From another reader, “I know a lot of us ultrarunners get the same questions from friends and family with a concerning tone. I first tried to explain to them how great it felt to push my limits and open up doors within myself I never knew existed, but soon realized I was not closing the gap with their understanding. Nevertheless, a few do understand and helped crew which resulted in them getting a peek into what is possible. Some have even started to live healthier and exercise after hearing about my experience, although they have no plans to go the distances we do. I warn them that the only limit is in their head!”

Lastly, I would like to put in a plug for the Pony Express Trail 50 and 100.  I purposely designed the format of the race so it could be shared by family and friends.  A crew is required to follow along to provide support and watch their runner perform.  Yes, I could change the format of the race to include aid stations and eliminate the need for crews, but I won’t as long as I’m the race director.  The reason is because I have personally witnessed miracles happen between these runners and their crews.  I’ve seen sons who come out grumbling about having to crew their dad, but by the end of the race the son is so excited that he’s talking about running the race next year. I’ve seen the tears of joy at the finish line, not just from the runners, but from the crews too who watched the highs and lows of the entire experience. If you want to truly share the ultrarunning experience with your family and friends, consider Pony Express Trail 50 and 100.
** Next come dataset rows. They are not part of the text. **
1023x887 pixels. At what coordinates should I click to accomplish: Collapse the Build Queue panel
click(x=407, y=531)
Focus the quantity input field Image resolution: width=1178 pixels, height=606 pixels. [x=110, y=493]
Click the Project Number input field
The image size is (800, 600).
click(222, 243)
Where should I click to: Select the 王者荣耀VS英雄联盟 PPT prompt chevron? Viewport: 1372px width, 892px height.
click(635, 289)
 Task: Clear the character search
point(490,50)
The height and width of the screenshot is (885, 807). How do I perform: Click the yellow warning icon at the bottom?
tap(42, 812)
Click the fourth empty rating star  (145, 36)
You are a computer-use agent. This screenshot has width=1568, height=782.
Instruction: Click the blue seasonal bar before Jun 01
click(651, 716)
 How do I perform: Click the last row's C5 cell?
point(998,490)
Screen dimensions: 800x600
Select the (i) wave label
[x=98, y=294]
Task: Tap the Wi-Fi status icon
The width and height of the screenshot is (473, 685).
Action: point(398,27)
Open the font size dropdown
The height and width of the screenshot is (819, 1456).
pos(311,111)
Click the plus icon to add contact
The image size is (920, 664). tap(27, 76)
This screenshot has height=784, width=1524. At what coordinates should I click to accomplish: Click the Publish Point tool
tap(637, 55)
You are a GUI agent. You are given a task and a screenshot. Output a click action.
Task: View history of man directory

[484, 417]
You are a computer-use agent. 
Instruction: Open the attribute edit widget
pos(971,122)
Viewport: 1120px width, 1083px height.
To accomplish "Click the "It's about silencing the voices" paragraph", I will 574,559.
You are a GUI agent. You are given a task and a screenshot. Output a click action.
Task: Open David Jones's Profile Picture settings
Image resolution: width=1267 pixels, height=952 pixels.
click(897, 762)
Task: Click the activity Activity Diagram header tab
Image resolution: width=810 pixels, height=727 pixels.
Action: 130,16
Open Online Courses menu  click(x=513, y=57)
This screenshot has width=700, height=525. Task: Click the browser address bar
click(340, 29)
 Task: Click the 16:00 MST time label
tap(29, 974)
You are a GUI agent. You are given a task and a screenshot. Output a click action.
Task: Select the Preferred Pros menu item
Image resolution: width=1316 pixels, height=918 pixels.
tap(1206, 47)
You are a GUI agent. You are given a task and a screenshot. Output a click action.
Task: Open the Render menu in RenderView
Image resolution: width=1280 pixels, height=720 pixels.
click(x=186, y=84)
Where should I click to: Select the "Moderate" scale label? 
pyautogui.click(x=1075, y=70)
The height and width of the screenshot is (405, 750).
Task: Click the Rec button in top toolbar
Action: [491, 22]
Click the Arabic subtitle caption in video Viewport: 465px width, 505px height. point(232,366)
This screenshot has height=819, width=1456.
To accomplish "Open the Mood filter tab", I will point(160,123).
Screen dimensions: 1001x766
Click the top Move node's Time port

I’m comfortable with being an ultrarunner.  I know the general population thinks it is crazy because their conclusions are from their own experience and prospective.  They don’t understand the facts.  My health has greatly improved and I’ve had amazing experiences in the outdoors that most people will never experience.  But with all of this, life balance is the key.  Running isn’t my entire life.  I have a wife, six children, and as of 2014, four grandchildren. I enjoy spending time with them.  I still have a busy career, and serve many hours in my church.  I have other hobbies, including family history research, authoring books, and watching sports.  With anything, life balance is important.